Wikinvest Wire

Monday, February 19, 2007

Bloomberg On Frontier Markets

Here is a good article on Frontier Market investing. I have been on board with this for many months and continue to believe this asset class has a place in a diversified portfolio (more components than a lazy portfolio).

Personally I can't read enough about this stuff but as far as its weight in a portfolio; 2% is probably sufficient.

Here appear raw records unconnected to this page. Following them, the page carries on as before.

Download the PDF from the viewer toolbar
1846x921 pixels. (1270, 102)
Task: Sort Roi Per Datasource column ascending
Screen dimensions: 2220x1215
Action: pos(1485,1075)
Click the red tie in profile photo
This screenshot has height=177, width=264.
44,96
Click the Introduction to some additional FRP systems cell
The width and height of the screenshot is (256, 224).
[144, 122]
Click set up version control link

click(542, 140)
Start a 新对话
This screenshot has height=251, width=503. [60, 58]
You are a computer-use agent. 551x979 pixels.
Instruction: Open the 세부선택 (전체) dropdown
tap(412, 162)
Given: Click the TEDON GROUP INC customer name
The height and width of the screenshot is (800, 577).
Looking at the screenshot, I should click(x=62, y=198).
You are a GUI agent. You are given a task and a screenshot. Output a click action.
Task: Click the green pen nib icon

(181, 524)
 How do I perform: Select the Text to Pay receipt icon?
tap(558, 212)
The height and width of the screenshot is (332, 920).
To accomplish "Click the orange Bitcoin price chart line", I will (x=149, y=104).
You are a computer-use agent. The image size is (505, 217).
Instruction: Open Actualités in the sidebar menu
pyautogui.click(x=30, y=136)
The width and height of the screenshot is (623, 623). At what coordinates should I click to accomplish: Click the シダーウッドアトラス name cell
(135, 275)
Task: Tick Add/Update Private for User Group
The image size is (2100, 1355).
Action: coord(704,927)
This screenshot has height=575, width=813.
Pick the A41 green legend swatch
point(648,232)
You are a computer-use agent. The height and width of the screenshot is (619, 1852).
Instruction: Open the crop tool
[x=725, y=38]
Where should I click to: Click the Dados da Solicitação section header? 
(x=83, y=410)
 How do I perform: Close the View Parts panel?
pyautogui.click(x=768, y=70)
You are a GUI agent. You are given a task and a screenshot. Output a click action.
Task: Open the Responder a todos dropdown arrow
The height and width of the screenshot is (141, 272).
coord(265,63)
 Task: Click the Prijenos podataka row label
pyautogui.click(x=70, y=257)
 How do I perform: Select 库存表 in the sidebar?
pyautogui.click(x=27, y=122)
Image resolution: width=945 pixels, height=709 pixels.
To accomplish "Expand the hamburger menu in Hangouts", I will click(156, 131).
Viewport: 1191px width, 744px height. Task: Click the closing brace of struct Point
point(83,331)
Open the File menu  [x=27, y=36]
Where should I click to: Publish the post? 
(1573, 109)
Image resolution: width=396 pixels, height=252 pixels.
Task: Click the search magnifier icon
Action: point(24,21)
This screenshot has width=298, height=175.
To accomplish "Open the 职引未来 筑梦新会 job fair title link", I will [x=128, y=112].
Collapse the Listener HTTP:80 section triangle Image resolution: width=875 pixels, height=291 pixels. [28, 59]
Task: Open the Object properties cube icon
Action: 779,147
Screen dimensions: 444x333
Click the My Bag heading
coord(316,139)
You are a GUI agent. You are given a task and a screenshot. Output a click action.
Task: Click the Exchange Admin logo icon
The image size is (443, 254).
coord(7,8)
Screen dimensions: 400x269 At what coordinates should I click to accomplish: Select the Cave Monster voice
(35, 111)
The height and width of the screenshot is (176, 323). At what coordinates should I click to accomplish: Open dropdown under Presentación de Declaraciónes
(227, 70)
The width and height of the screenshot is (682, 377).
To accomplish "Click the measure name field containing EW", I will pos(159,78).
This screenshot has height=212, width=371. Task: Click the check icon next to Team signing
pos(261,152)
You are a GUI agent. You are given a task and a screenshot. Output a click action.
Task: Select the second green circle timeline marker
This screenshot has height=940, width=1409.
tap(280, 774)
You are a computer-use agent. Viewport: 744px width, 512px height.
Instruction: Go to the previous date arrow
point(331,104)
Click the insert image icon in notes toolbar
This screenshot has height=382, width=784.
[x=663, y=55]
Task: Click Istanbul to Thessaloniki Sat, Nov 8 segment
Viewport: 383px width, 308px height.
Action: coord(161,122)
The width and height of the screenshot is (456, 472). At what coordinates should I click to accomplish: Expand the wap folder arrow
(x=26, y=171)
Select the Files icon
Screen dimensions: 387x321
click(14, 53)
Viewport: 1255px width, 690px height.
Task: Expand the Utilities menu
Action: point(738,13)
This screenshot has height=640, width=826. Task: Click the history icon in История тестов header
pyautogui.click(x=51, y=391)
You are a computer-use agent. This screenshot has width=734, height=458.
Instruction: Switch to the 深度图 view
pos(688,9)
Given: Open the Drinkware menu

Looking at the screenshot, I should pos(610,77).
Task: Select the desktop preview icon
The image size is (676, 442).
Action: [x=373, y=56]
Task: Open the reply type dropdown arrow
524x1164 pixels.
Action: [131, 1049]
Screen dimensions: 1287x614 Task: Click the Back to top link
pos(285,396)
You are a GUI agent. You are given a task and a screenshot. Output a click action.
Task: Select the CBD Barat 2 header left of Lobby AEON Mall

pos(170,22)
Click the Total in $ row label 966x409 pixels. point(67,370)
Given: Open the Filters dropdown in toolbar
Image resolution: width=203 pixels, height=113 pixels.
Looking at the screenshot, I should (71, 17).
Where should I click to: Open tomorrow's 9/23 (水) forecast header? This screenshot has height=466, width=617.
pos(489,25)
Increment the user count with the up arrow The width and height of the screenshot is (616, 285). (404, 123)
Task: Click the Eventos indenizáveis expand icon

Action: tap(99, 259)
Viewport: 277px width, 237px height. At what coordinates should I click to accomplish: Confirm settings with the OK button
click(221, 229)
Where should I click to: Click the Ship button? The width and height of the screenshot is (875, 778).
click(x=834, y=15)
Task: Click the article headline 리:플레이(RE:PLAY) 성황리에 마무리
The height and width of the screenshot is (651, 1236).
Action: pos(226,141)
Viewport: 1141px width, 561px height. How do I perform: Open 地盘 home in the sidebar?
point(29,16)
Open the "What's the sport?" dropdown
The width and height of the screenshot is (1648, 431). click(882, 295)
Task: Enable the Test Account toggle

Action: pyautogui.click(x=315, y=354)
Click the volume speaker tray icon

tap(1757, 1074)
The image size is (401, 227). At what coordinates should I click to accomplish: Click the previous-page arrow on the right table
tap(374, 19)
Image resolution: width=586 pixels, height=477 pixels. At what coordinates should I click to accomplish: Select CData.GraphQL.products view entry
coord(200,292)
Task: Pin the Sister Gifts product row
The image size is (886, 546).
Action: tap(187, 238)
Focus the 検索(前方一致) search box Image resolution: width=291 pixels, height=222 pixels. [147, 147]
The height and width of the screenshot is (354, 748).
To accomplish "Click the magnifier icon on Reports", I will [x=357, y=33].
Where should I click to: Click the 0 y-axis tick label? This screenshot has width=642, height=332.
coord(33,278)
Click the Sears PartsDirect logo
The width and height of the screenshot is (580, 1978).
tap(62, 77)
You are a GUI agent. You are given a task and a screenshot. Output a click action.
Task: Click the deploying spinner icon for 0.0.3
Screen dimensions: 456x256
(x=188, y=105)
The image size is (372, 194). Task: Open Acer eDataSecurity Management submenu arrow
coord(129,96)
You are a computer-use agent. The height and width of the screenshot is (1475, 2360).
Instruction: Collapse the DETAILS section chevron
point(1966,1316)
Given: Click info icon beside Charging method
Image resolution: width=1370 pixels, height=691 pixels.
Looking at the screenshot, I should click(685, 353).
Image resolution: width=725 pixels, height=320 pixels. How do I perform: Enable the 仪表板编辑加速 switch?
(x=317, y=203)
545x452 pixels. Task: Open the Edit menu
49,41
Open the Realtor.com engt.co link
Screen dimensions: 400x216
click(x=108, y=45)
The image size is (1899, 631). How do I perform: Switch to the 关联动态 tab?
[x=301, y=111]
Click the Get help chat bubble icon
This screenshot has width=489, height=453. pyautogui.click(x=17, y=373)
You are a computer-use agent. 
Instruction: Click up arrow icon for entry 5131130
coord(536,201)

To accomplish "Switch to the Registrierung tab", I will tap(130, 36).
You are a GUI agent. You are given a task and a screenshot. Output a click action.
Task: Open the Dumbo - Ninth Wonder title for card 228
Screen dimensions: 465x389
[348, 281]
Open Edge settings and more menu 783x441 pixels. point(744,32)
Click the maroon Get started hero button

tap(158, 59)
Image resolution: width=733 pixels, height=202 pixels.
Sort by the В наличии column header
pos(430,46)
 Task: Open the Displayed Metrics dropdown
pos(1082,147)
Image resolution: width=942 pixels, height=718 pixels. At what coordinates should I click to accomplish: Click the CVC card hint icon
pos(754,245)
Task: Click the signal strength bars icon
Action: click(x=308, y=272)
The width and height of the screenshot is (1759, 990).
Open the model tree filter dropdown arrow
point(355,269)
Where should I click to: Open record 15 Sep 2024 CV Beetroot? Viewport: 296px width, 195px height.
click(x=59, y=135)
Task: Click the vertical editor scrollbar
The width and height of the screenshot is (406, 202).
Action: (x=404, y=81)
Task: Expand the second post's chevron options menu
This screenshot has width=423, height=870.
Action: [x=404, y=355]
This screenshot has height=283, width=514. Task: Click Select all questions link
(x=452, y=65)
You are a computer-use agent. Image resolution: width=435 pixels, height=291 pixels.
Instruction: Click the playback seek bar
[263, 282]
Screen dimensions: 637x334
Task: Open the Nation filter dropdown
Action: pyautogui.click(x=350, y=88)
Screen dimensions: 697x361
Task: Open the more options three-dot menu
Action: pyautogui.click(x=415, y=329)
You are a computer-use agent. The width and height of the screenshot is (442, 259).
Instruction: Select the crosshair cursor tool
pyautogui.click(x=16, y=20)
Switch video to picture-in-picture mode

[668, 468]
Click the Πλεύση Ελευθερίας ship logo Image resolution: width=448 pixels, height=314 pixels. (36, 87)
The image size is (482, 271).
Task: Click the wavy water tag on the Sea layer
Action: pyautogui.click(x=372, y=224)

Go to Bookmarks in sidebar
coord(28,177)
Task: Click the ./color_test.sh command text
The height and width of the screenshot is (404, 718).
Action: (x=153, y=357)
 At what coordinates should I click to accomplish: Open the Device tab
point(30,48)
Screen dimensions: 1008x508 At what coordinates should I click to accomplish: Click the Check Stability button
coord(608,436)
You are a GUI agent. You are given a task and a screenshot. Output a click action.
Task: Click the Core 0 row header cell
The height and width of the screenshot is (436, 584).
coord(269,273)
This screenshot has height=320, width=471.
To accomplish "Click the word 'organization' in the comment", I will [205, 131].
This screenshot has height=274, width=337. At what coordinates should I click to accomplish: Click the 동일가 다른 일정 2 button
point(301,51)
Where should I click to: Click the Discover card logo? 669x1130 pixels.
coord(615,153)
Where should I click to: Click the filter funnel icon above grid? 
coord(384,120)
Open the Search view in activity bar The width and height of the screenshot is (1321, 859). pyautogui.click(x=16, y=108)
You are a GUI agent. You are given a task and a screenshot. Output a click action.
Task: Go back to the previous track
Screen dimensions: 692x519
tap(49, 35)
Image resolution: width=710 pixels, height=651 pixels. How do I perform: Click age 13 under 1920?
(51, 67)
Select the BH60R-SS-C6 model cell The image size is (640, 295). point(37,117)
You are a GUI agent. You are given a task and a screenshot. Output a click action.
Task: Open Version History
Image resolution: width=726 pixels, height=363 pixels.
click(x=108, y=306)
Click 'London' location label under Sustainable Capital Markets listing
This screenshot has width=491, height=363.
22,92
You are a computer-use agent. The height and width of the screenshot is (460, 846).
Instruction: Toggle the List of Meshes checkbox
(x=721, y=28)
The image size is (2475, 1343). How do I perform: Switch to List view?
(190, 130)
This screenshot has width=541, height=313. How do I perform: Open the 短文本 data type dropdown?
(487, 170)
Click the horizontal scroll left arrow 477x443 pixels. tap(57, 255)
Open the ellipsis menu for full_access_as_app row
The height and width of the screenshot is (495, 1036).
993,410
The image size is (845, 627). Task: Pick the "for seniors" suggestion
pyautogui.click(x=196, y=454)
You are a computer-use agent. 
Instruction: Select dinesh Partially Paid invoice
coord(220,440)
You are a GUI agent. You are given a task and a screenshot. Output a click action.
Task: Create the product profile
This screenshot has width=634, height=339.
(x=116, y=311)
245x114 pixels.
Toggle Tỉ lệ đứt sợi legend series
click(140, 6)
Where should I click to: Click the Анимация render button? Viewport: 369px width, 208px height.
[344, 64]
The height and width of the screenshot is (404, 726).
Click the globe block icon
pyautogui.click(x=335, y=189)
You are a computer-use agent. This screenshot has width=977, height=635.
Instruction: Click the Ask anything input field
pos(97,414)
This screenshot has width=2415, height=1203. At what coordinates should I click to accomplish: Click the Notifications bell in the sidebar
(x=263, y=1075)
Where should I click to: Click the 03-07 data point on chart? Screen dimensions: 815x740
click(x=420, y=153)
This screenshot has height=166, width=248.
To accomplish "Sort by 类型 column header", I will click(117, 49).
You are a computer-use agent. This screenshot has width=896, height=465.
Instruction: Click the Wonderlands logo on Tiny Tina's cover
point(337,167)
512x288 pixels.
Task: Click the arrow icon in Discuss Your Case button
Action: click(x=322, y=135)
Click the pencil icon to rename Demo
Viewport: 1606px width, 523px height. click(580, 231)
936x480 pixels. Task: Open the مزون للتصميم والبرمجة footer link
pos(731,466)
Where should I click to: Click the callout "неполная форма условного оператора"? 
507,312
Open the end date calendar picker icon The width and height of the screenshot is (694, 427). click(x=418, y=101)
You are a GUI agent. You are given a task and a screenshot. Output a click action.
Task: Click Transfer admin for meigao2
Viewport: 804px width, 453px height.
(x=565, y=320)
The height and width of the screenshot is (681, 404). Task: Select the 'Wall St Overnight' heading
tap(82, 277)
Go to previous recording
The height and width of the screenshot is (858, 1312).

On a personal note UPS called and the new laptop will be here this afternoon, thanks to readers for all the help from a couple of weeks ago.

4 comments:

Russ said...

Roger,

Good stuff, but the comment that 2% is sufficient caught my attention. I used to think that a minimal allocation to any asset class was 3% but over time I have increased that to basically 5%.
Any thoughts on how you make this type of decision?
Thanks,
Russ

Anonymous said...

Article gives both bull and bear view,and gives clue as to where to look for oef choice of vehicle. Left feeling, wow is this speculative investing...but, I'ld like to get in..but, when? If using oef's, can't really trade when the mmkts go south. Pick an entry and hold?

Bluzer said...

Do any vehicles, such as CEF,OEFs or ETFs, exist to enable small investors such as myself (5'3") to ride these markets?

Thanks

T said...

The United States was a "frontier market" in the 1800's for European investors in a similar investment mode. It is worth noting that most European investors lost a lot of money in the US at that time (1830-80). Why? Probably the usual: war, societal change, unstable currency, criminal enterprises operating as investment companies, over-hyped stock, et al. Conversely, the few insiders who manipulated the markets (Vanderbilt, Morgan, etc.) became titans of wealth. Kind of like the 2007 edition of frontier areas of the world. Count me in anyway!
Yee-haaaa....roll 'em, roll 'em, roll 'em.